# Honey/Ginger Baked Apples



## norgeskog (Jan 18, 2005)

Another recipe from my Kitchen of Light (by Andreas Viestad) and popular TV chef in Norway.  THis makes apples elegant

BAKED APPLES WITH HONEY AND GINGER

4 apples of choice (I always use granny smith or fuji)
1/4 cup honey
2 Tbs finely chopped peeled fresh ginger
2 Tbs unsalted butter
4 tsp sour cream

Remove the core from each apple wtihout cutting all the way through forming a hollow 2/3 inch to 1 inch in diameter.   Place the apples in a baking dish.  Fill the cavities with the honey and chopped ginger and top each one off with a small lump of butter.  Bake on the lowest oven rack for about 45 minutes until apples are tender.  Check periodically to make certain teh honey is not burning, adn if it is turn the heat down.

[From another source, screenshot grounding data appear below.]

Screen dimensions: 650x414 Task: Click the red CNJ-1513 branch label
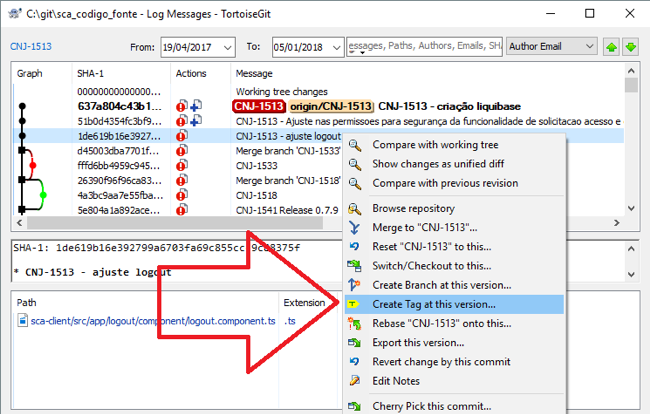click(258, 106)
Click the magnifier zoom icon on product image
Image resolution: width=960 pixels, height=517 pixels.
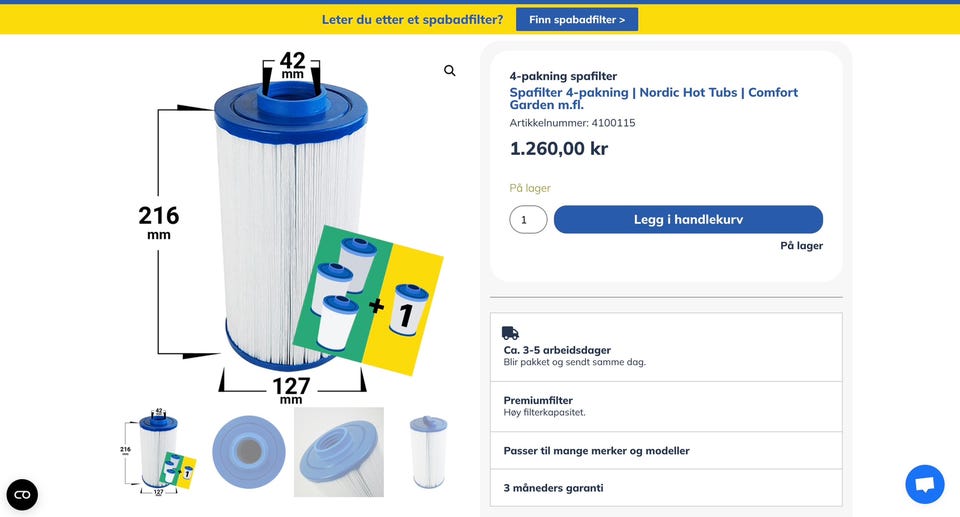click(x=449, y=70)
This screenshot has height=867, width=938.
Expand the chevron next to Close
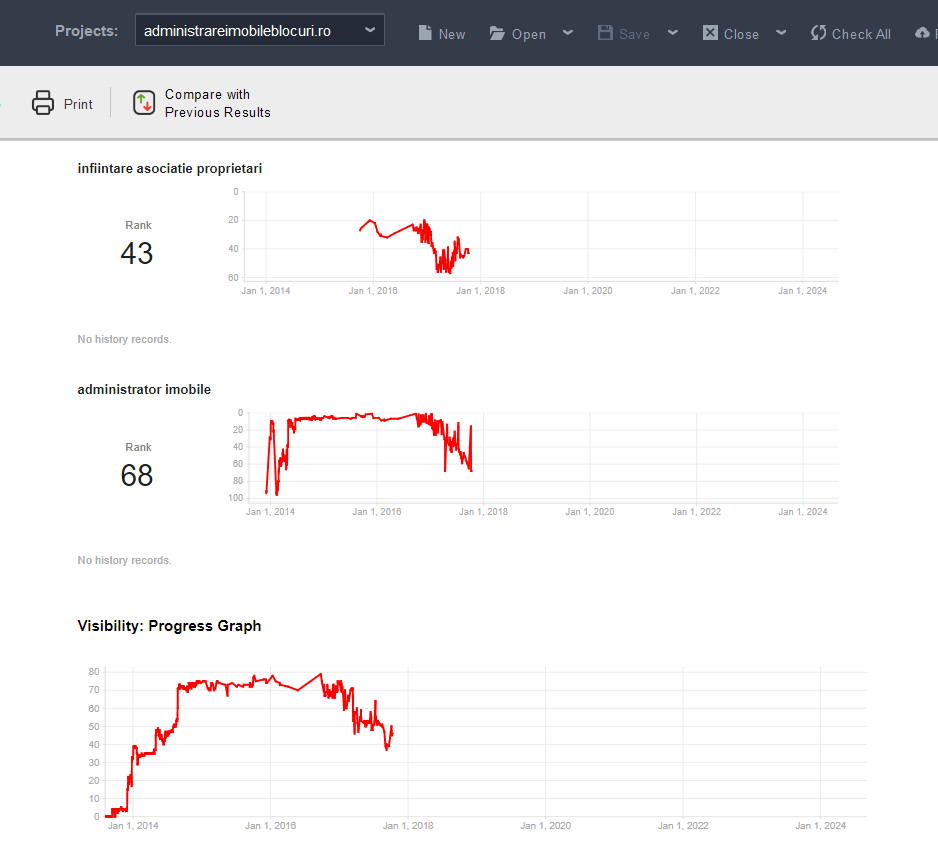pyautogui.click(x=780, y=33)
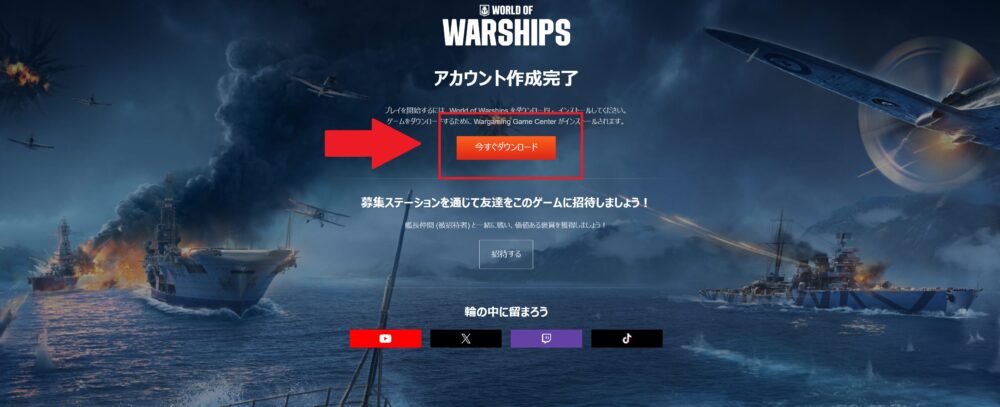Click the アカウント作成完了 heading
Screen dimensions: 1000x407
tap(506, 78)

Serve hot or warm with sourcream or icecream.


----------



## middie (Jan 18, 2005)

i LOVE baked apples. will have to try this soon


----------



## Haggis (Jan 18, 2005)

Do you think you could mix the honey, ginger and sour cream together and place this mixture into the cavity?

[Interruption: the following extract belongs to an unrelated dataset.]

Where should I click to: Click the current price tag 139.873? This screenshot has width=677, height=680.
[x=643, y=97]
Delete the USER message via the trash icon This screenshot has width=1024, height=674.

I could most definitely see myself add some crumbled walnuts in as well, maybe making the cavity a litte bigger for it.


----------



## Zereh (Jan 19, 2005)

This is my kind of dessert! Perfect for satisfying the sweet tooth but low on the "guilt" factor. I think I'll be trying this for dinner tomorrow night!


Z


----------



## norgeskog (Jan 19, 2005)

Haggis said:
			
		

> Do you think you could mix the honey, ginger and sour cream together and place this mixture into the cavity?
> 
> I could most definitely see myself add some crumbled walnuts in as well, maybe making the cavity a litte bigger for it.



I am not sure Haggis, sometimes sourcream curdles when heated.  YOu could try it and let us know.  And I agree, it does need nuts.


----------



## Haggis (Jan 31, 2005)

Made these on the weekend. Admittedly I was a bit unsure of how it would turn out since I was a bit wary of the ginger (I myself love ginger, but I was wondering if it would be too strong).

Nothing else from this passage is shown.